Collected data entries
──────
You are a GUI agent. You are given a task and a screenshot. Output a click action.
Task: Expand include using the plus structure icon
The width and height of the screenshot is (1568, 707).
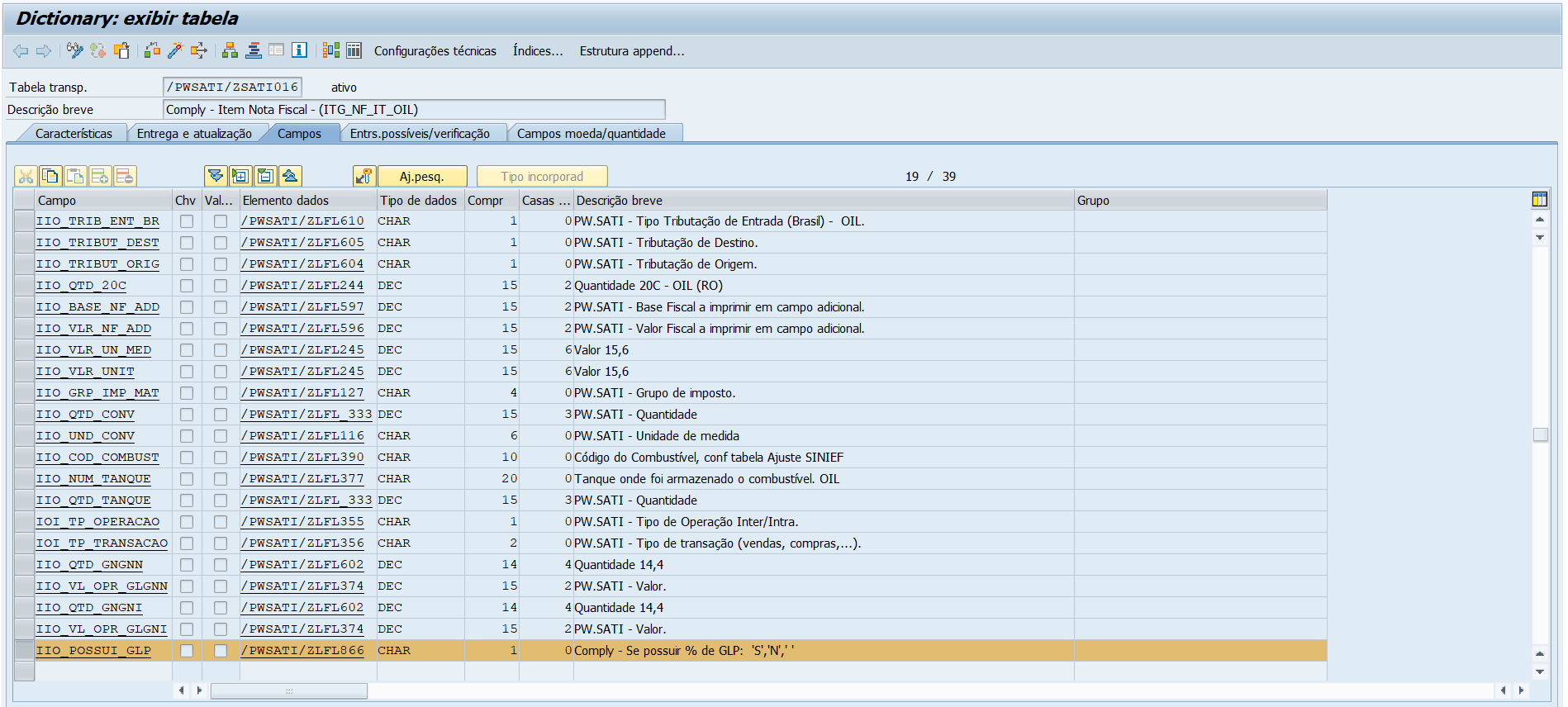240,176

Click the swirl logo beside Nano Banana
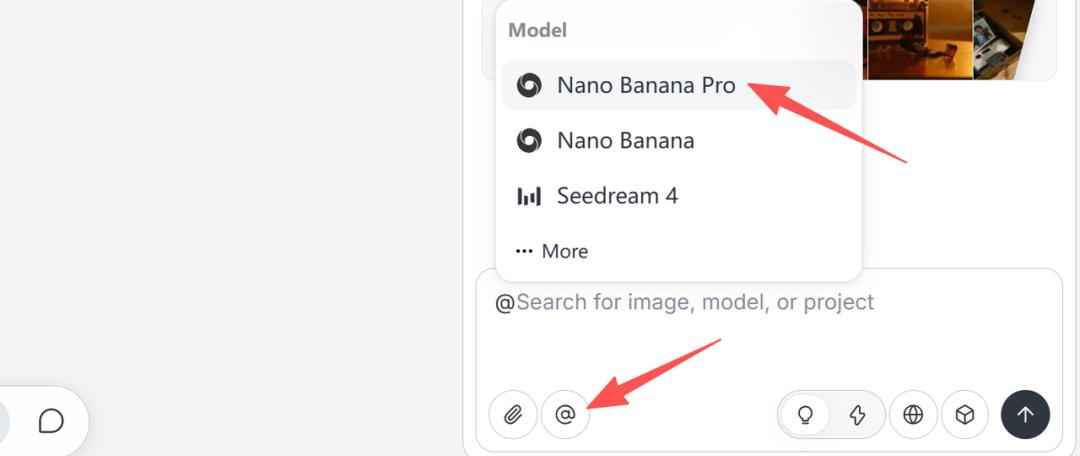[x=528, y=141]
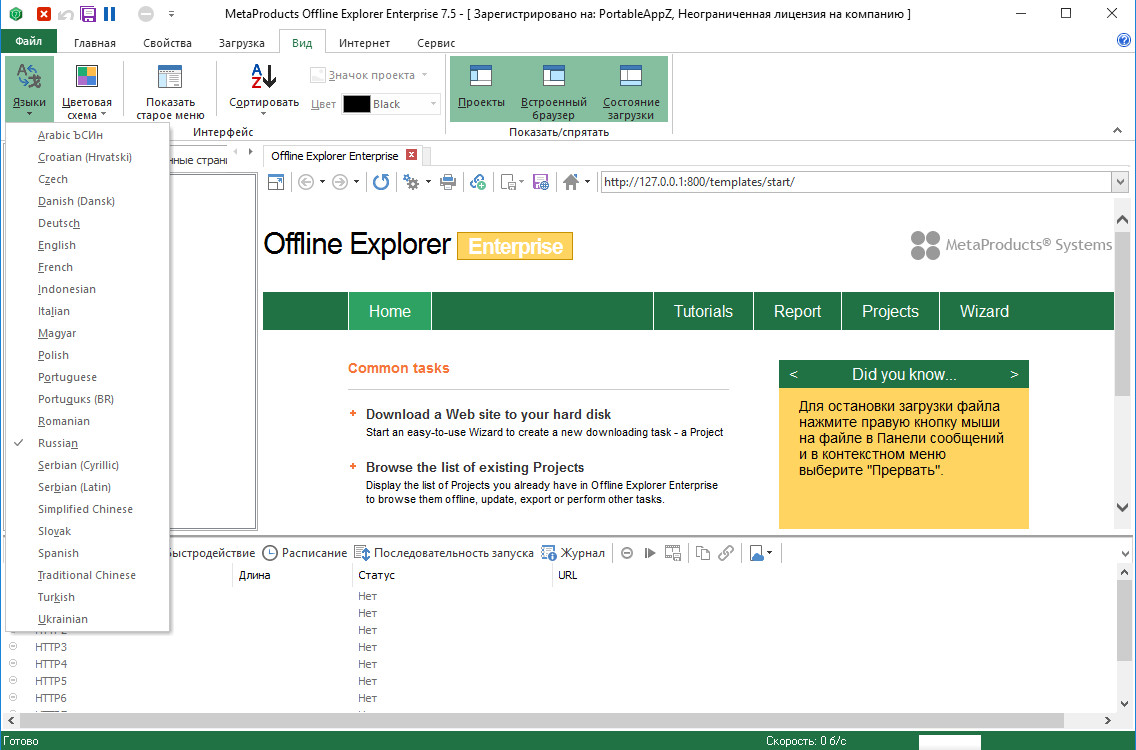Click the print icon in the browser toolbar

449,182
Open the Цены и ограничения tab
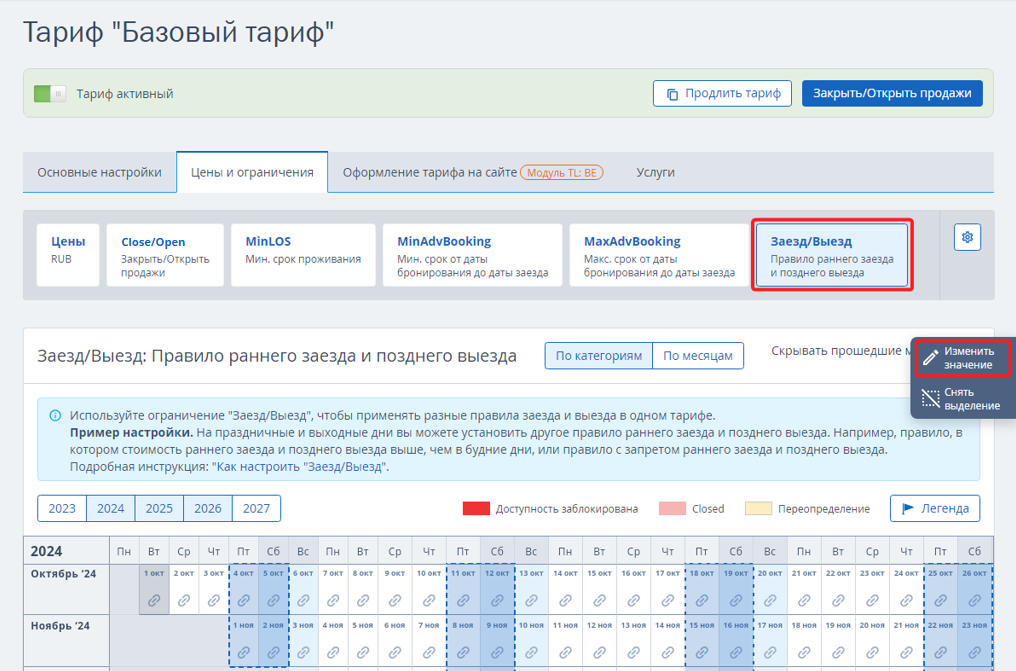Screen dimensions: 1016x671 [x=252, y=172]
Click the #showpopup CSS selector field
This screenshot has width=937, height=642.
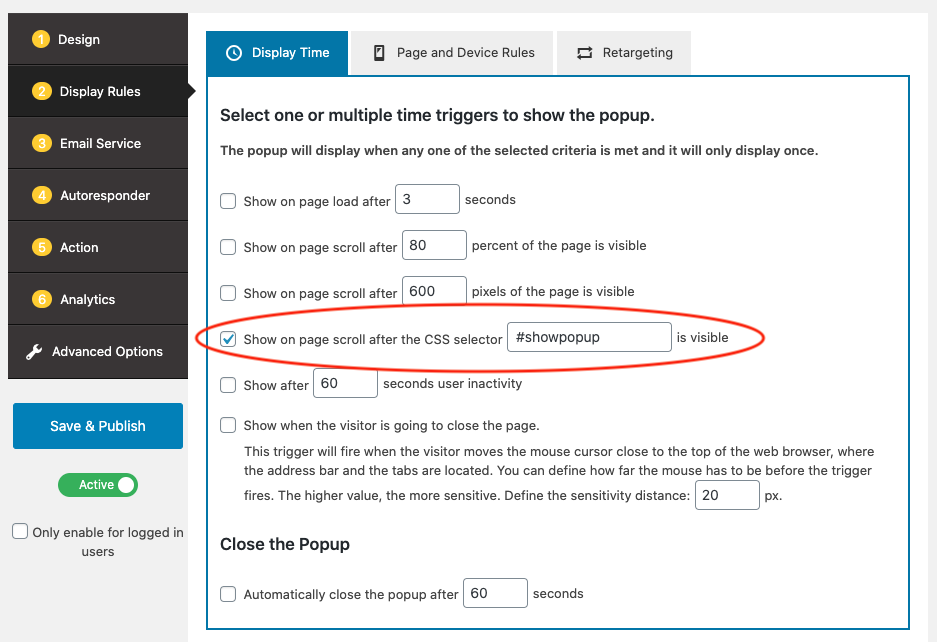589,337
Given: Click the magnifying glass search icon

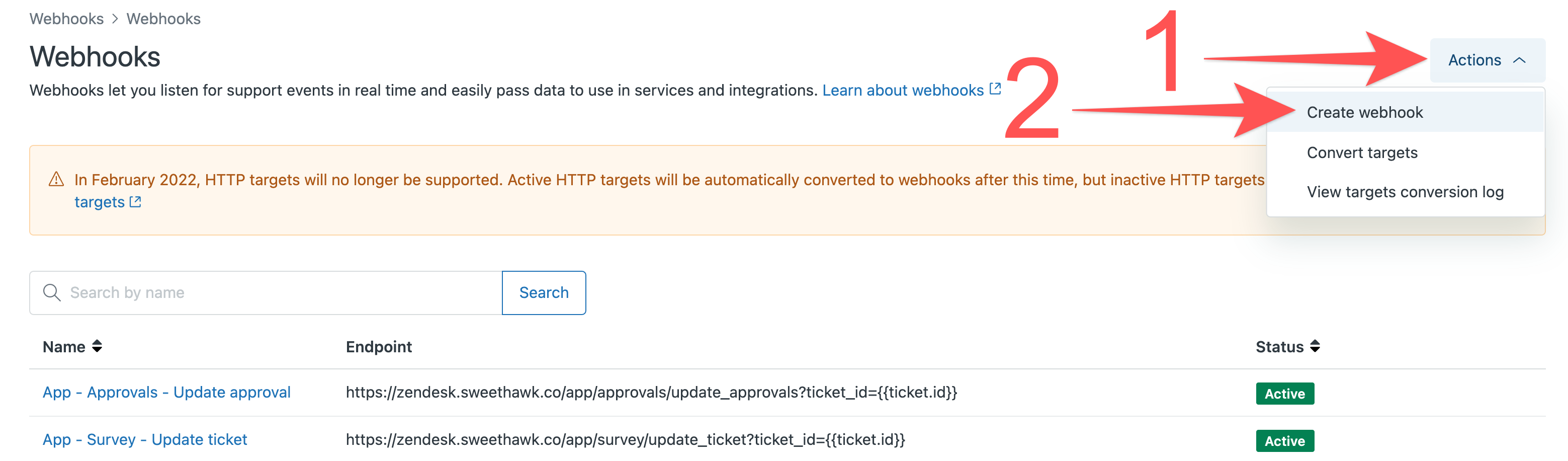Looking at the screenshot, I should point(52,293).
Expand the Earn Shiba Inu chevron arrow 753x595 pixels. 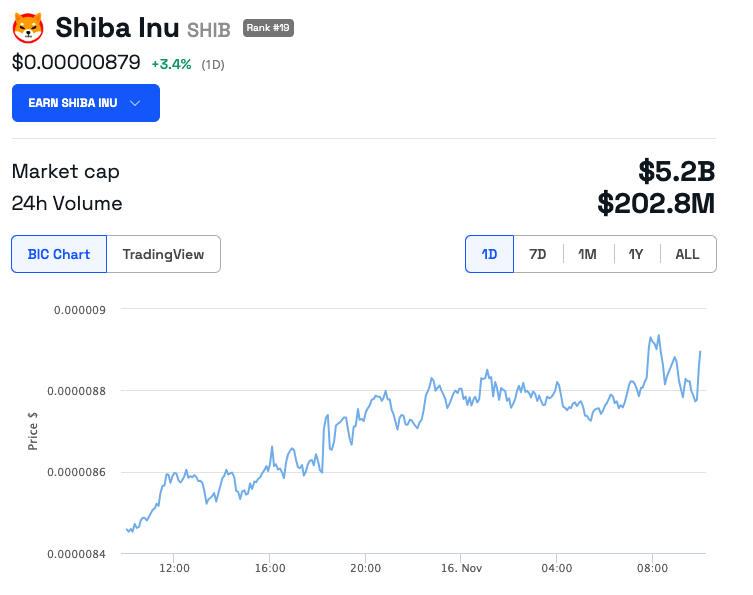135,103
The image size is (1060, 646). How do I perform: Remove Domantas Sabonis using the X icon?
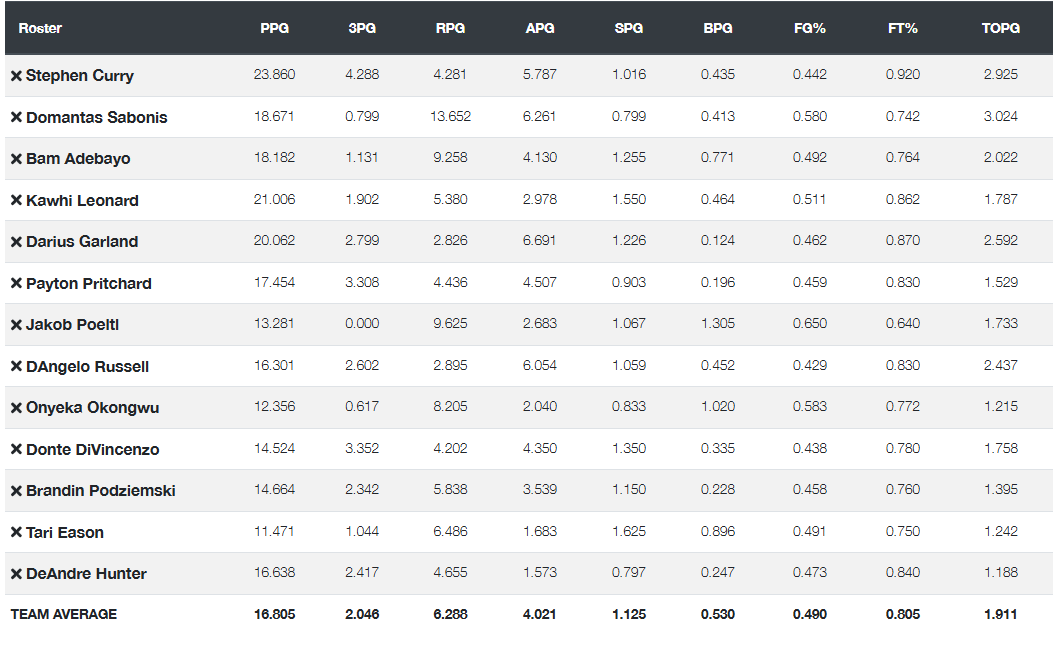[16, 117]
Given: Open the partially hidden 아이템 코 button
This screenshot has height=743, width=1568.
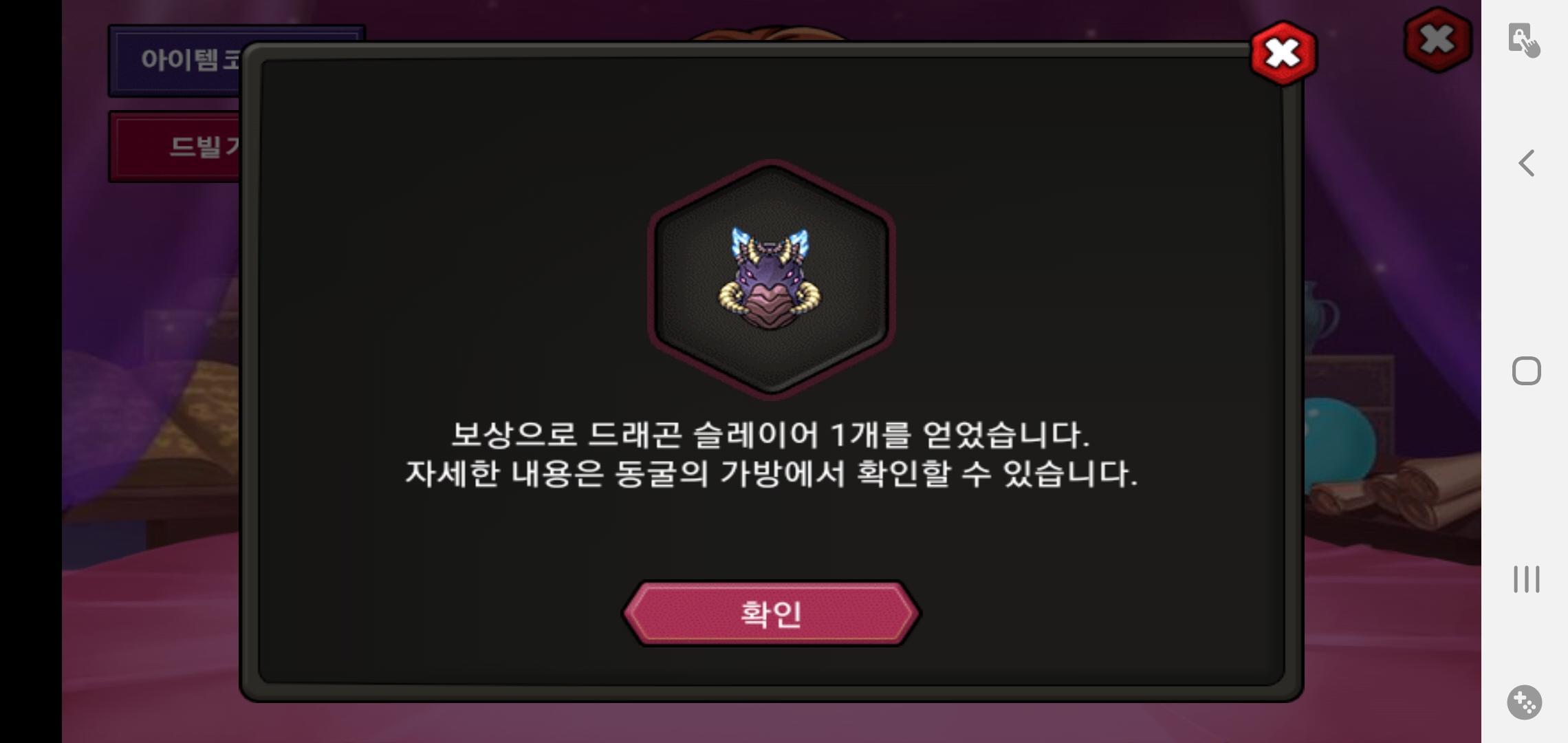Looking at the screenshot, I should pyautogui.click(x=175, y=61).
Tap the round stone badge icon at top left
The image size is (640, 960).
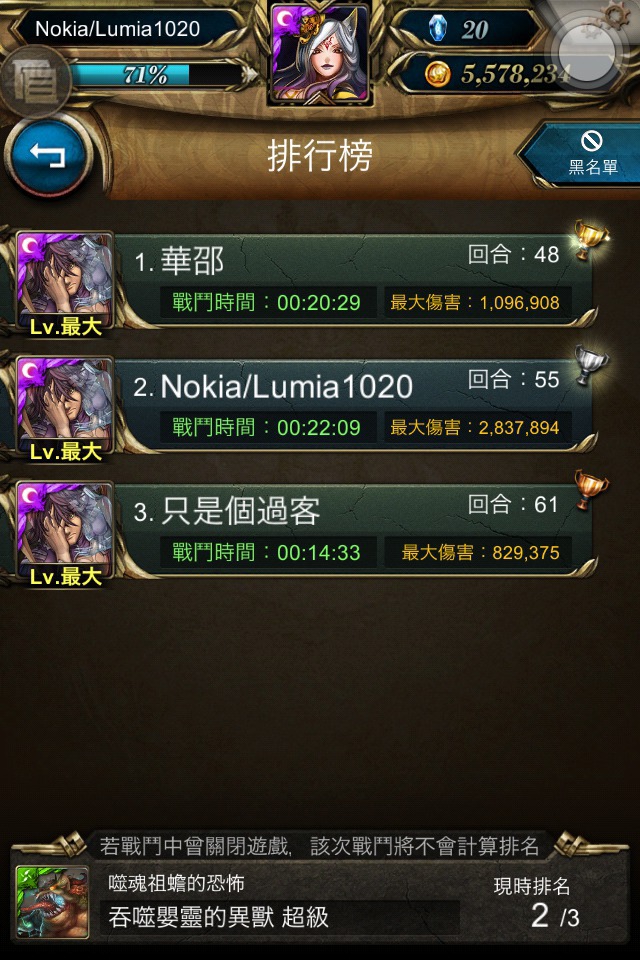[x=35, y=80]
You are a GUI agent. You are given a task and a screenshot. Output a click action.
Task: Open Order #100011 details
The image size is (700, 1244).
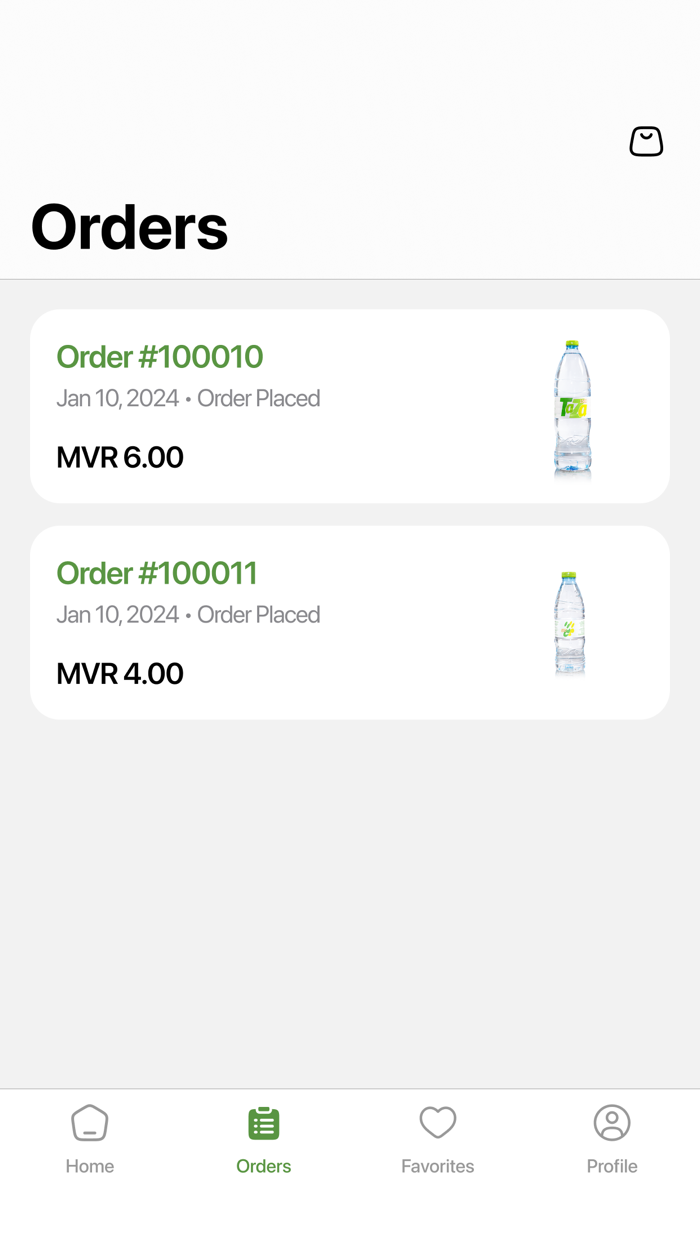coord(158,573)
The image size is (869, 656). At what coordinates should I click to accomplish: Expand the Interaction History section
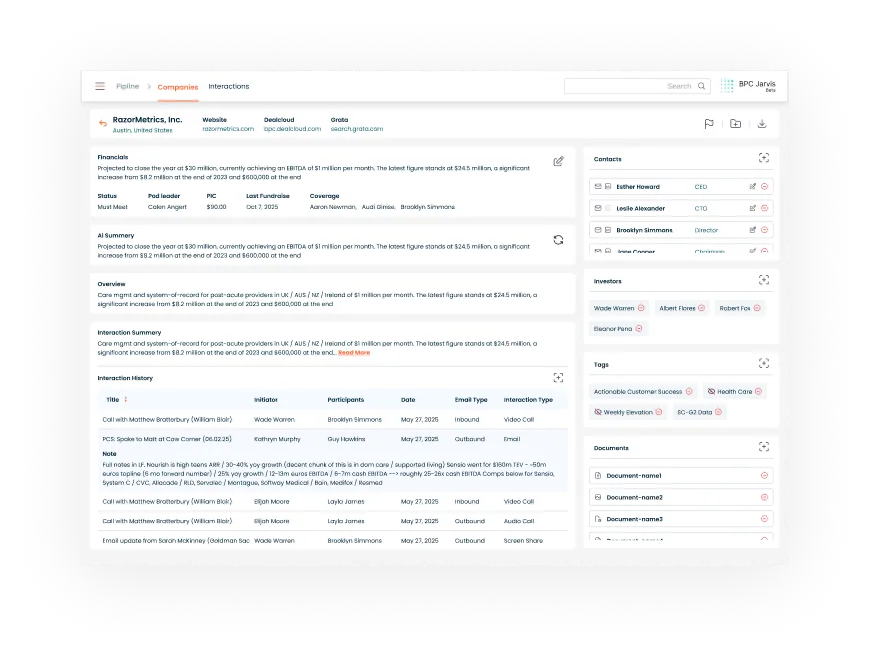558,377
──────
# What to do:
Could you transcribe exactly the lines from the line containing "The image size is (640, 960)." through the final line of the records, both included, and nothing beyond them? The pictures should be left out.

# Output of the exercise:
The image size is (640, 960).
[x=35, y=80]
You are a GUI agent. You are given a task and a screenshot. Output a click action.
Task: Open Order #100011 details
The image size is (700, 1244).
coord(158,573)
The image size is (869, 656). At what coordinates should I click to accomplish: Expand the Interaction History section
558,377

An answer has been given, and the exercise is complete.